Connecticut 2025 2025 Regular Session

Connecticut House Bill HB05111 Comm Sub / Analysis

Filed 04/08/2025

                     
Researcher: CR 	Page 1 	4/8/25 
 
 
 
OLR Bill Analysis 
HB 5111  
 
AN ACT CONCERNING MOBILE MANUFACTURED HOMES AND 
MOBILE MANUFACTURED HOME PARKS.  
 
SUMMARY 
This bill establishes a number of requirements relating to ancillary 
fees charged to residents by mobile manufactured home park owners, 
including requiring owners to post a list of these fees, requiring the 
Department of Consumer Protection (DCP) to adopt regulations on 
disclosure of these fees, and restricting provisions about these fees in 
rental agreements. 
It requires DCP, by January 1, 2026, to establish a process for residents 
to submit complaints about a suspected violation of laws or regulations, 
including local laws, governing mobile manufactured homes. 
It also extends, from 30 to 90 days, the time before the start of a new 
rental agreement that an owner must provide written notice of a rent 
increase to a resident who owns a mobile manufactured home. By law, 
any increase must also be consistent with rents for comparable lots in 
the park and cannot be used as a way to avoid following the law’s 
provisions on summary process for residents who own mobile 
manufactured homes.  
Finally, the bill makes technical and conforming changes. 
EFFECTIVE DATE: October 1, 2025 
ANCILLARY FEES 
Under the bill, an “ancillary fee” is a payment to the owner under a 
rental agreement other than rent, a security deposit, or a penalty for 
overdue rent. It includes maintenance and services fees. 
The bill requires a person who owns, operates, or maintains a mobile  2025HB-05111-R000584-BA.DOCX 
 
Researcher: CR 	Page 2 	4/8/25 
 
manufactured home park to prepare and periodically update a 
comprehensive itemized list of ancillary fees that residents must pay. 
The person must publish the list in a form or manner set by DCP and 
post it in a prominent and publicly accessible location on the person’s 
website and at the park. 
Existing law requires DCP to adopt regulations on the disclosure 
statement owners must give to prospective and certain renewing 
residents. The bill adds that these regulations must also address 
disclosure of the list of ancillary fees and enumeration of the goods and 
services provided for the ancillary fees. 
Provisions in Rental Agreements 
The bill prohibits provisions in rental agreements that allow an 
owner to: 
1. charge unreasonable ancillary fees or ancillary fees that are (a) for 
goods or services already covered by the rent or (b) duplicative 
of other ancillary fees or 
2. increase an ancillary fee without providing 90 days’ written 
notice of the amount of the increase, its effective date, and an 
explanation for it.  
Existing law (1) prohibits rental agreements from containing certain 
provisions, such as provisions allowing a rent increase during the term 
of the agreement, and (2) places restrictions on certain types of 
provisions, such as those on termination for unpaid rent and penalties 
for overdue rent.  
By law, rental charges (including other landlord-imposed fees) are 
under a fair rent commission’s (FRC) purview, if one has been created 
locally (see BACKGROUND).

::::::::

__GIVEN EXERCISE 1__: Rewrite the paragraph of the bill analysis that begins "It also extends, from 30 to 90 days" in shorter form, keeping its main facts.
__GIVEN EXERCISE 2__: In the bill analysis, by what date must DCP establish a process for residents to submit complaints?
__GIVEN EXERCISE 3__: Please proceed with the bill analysis, writing on from its final sentence.
The material below is not needed for this work.

__COLLECTED MATERIAL__:
::::::::

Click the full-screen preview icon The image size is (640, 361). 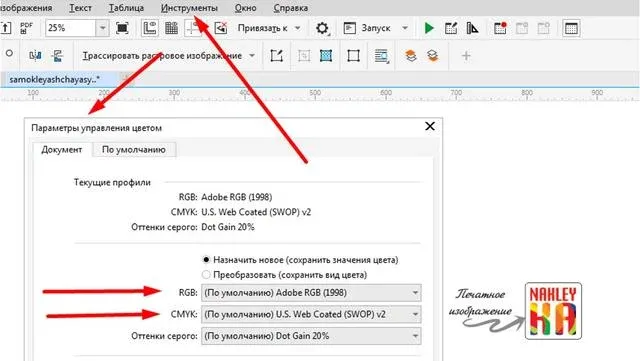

::::::::

__REPLY 1__: The bill increases the written notice an owner must give a resident who owns a mobile manufactured home before a rent increase takes effect in a new rental agreement, from 30 days to 90 days. By law, the increase must also be consistent with rents for comparable lots in the park. It cannot be used to avoid the law's summary process provisions for these residents.

__REPLY 2__: By January 1, 2026.

__REPLY 3__:
BACKGROUND 
Fair Rent Commissions 
State law generally authorizes municipalities, regardless of their size, 
to create an FRC. However, legislation enacted in 2022 required all  2025HB-05111-R000584-BA.DOCX 
 
Researcher: CR 	Page 3 	4/8/25 
 
municipalities with populations of at least 25,000, based on the most 
recent decennial census, to have an FRC.  
Among other things, an FRC’s purpose is to control and eliminate 
excessive (i.e. harsh and unconscionable) rental charges. Rental charges 
are defined to include any fee or charge a landlord imposes in addition 
to rent. An FRC may order that a rental charge be reduced to a fair and 
equitable amount, as determined by the FRC, after holding a hearing on 
a complaint (CGS §§ 7-148b to 7-148g). 
Related Bills 
sSB 12, § 6 (File 251); HB 6892 (File 265); and sHB 6943, § 3 (File 233); 
reported favorably by the Housing Committee, impact FRCs and among 
other things contain provisions that (1) require every municipality to 
establish or join an FRC, (2) require a landlord’s rent increase notice to 
include a statement that the tenant has the right to file a complaint with 
an FRC, and (3) modify the factors that FRCs use to evaluate rental 
charges.  
sHB 1357, favorably reported by the General Law Committee, 
expands the responsibilities of mobile manufactured home park owners 
to include maintaining septic systems, leaching fields, and septic lines 
and connections in good working order. 
HB 5428, favorably reported by the General Law Committee, sets a 
maximum rent increase after termination of a rental agreement with a 
resident who owns a mobile home to match the increase in the consumer 
price index plus 1%, limits ancillary fees to $15 annually, increases 
relocation expenses an owner must pay a resident to move when a 
park’s land use changes, requires DCP to establish a complaint process 
for park residents, requires DCP to disclose certain park-related 
documents upon request, and creates a reporting process related to fire 
hydrants in parks, among other things. 
sHB 6889, favorably reported by the Housing Committee, extends 
existing law’s eviction and rent increase protections for certain 
protected tenants to certain other tenants, including residents in mobile  2025HB-05111-R000584-BA.DOCX 
 
Researcher: CR 	Page 4 	4/8/25 
 
manufactured home parks. 
COMMITTEE ACTION 
General Law Committee 
Joint Favorable 
Yea 21 Nay 0 (03/21/2025)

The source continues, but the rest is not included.